Among North American fourth-crop sires (meaning their first foals were born in 2011 and are 5-year-olds this year, when their fourth crop of 2-year-olds are racing), WinStar’s Pioneer of the Nile also finally confirmed his stature, not only as North America’s top fourth-crop sire, but also as a legitimate six-figure stud fee sire. It’s funny, all he did in 2015 was have the first Triple Crown winner in 37 years in his second crop, but some people still knocked him because American Pharoah was his only Grade I winner, he was a “one-trick pony”. But this year he’s had two new Grade I winners, including the pro-tem champion 2-year-old colt, GI Breeders’ Cup Juvenile winner Classic Empire, plus his first-crop Grade II winner Cairo Prince proved a hit at the November sales with his first weanlings, and all is forgiven.

Fastnet Rock / Coolmore (p)

Fastnet Rock / Coolmore (p)

Three European fourth-crop sires actually achieve standout status: Gilltown Stud’s brilliant half-brother to Galileo, Sea The Stars; and the Coolmore pair of Australian champion sire Fastnet Rock and Mastercraftsman, sire of three Grade I winners in his first crop in 2014-15. Fastnet Rock leads the trio by 2016 earnings, BTW (14), BTH (29), and 2016 Group 1 winners (3). Mastercraftsman leads by cumulative progeny earnings, while Sea The Stars, second in 2016 earnings and third cumulatively, leads in all the cumulative black-type categories, with 34 BTW, 57 BTH, 20 GSW, 40 GSH, five Group 1 winners (tied with Fastnet Rock), and 12 Group 1 Horses.
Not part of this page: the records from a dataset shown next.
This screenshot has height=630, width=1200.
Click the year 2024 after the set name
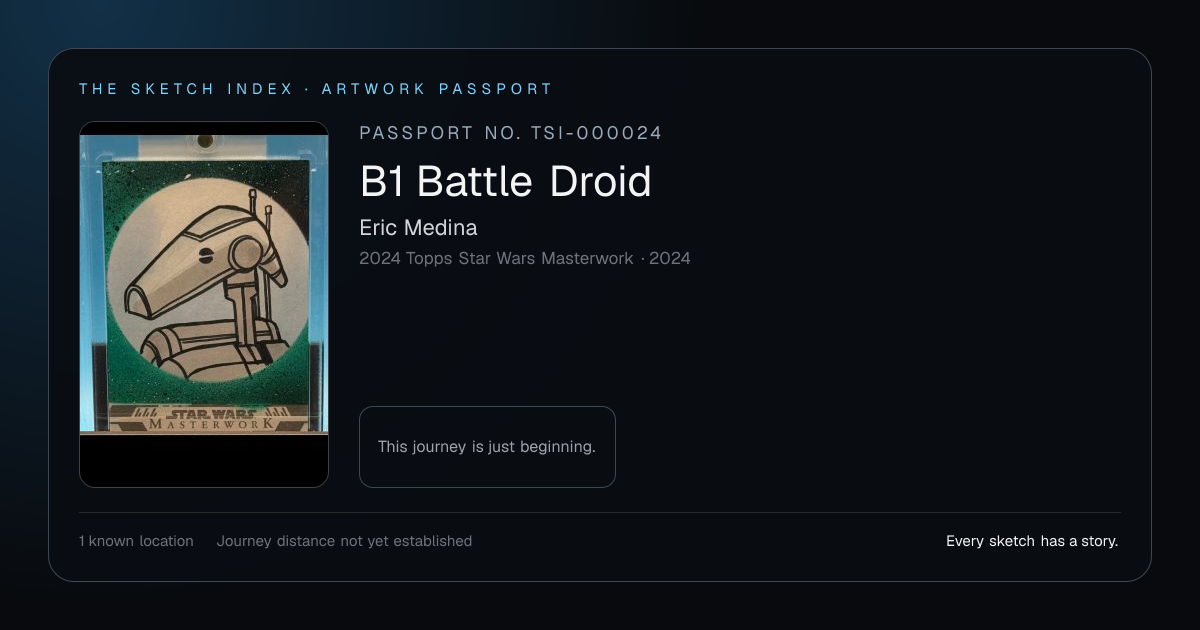click(670, 258)
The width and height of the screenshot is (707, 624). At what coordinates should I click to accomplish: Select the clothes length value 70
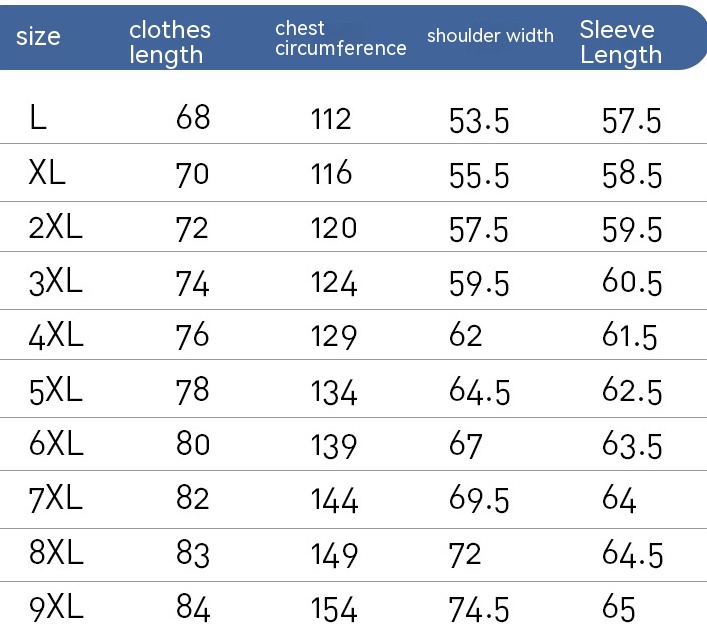point(193,174)
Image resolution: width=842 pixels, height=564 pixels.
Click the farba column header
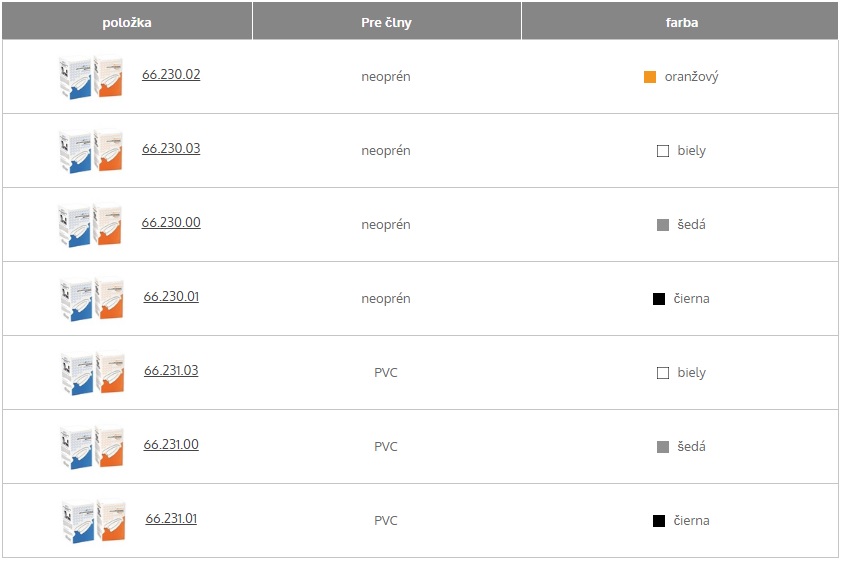point(680,21)
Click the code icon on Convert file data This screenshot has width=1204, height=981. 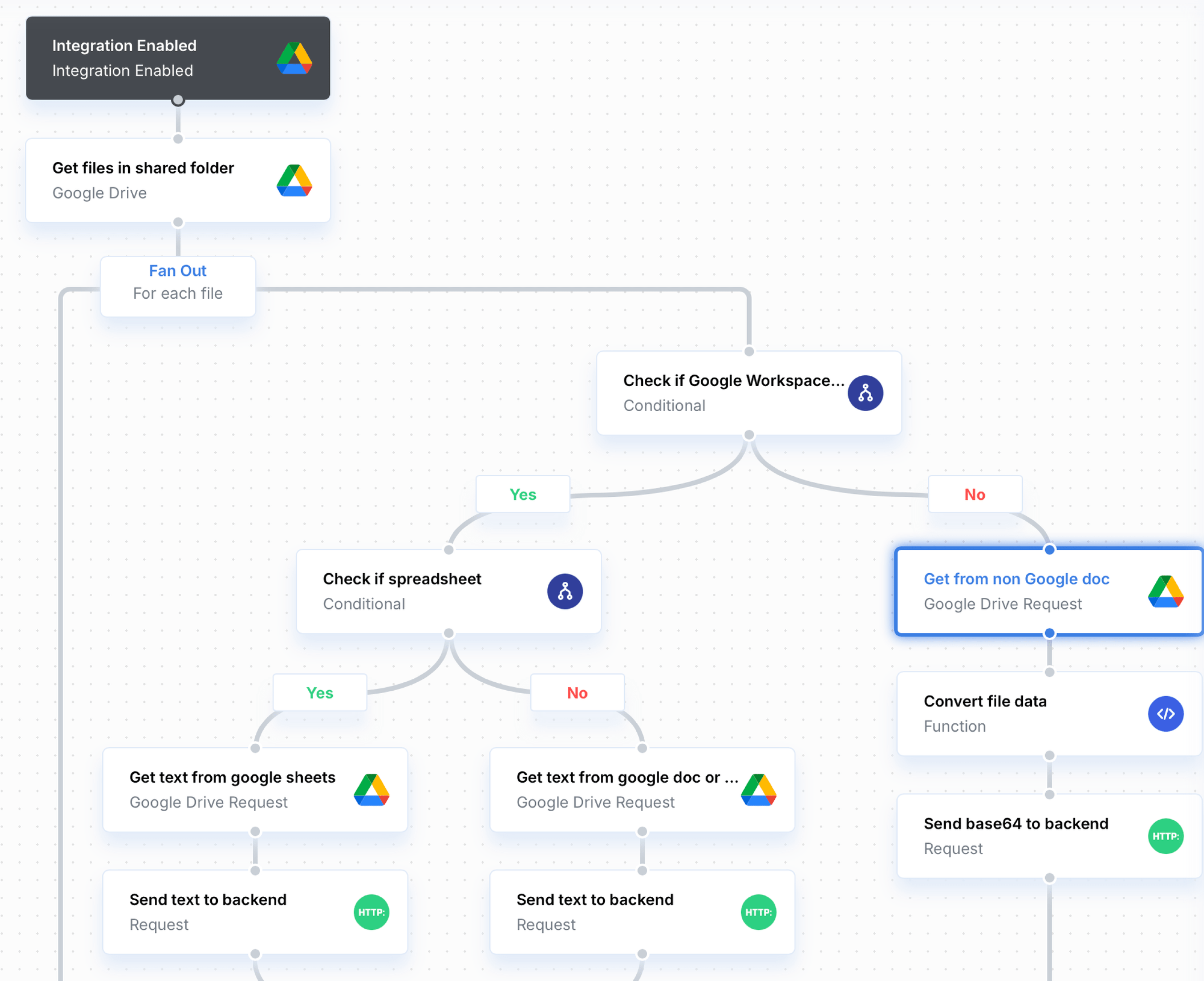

These three are the top three in all the relevant categories, and it’s also interesting to note the cumulative number just of winners for each. They’re actually quite close together again: Mastercraftsman 186, Fastnet Rock 179, Sea The Stars 174; for Fastnet Rock, of course, these numbers apply only to his four North American crops.”